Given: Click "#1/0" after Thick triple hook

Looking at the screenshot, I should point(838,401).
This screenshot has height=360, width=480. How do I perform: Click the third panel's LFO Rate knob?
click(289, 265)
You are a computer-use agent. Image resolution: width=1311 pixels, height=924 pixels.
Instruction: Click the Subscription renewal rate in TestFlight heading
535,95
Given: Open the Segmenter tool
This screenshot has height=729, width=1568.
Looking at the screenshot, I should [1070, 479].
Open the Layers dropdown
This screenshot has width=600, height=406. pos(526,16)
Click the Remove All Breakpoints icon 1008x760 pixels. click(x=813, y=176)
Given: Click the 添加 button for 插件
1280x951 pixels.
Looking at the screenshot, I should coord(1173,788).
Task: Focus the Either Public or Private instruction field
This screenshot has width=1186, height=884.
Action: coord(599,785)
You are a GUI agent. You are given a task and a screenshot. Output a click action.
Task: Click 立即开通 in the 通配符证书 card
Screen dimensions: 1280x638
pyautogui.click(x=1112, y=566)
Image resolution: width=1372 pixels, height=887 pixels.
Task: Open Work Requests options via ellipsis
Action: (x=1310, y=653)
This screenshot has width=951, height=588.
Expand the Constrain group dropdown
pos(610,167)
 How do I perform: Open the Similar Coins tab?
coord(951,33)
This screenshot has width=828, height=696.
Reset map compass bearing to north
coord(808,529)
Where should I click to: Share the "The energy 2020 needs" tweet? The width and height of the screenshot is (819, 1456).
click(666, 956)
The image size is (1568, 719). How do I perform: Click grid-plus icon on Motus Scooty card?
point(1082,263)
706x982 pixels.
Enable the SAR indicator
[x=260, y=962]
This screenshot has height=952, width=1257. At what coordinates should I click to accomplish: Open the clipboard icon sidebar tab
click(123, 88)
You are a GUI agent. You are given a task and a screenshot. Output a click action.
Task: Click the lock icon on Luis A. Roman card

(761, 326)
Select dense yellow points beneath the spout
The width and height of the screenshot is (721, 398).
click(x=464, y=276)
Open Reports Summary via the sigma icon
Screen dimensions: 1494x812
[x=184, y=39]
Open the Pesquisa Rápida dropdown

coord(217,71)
• • • •
**EXERCISE AIM:** Return each line of the records that contains the string "resolution", treating uppercase and lowercase as different.

**REPLY:**
You are a computer-use agent. Image resolution: width=1311 pixels, height=924 pixels.
Image resolution: width=1372 pixels, height=887 pixels.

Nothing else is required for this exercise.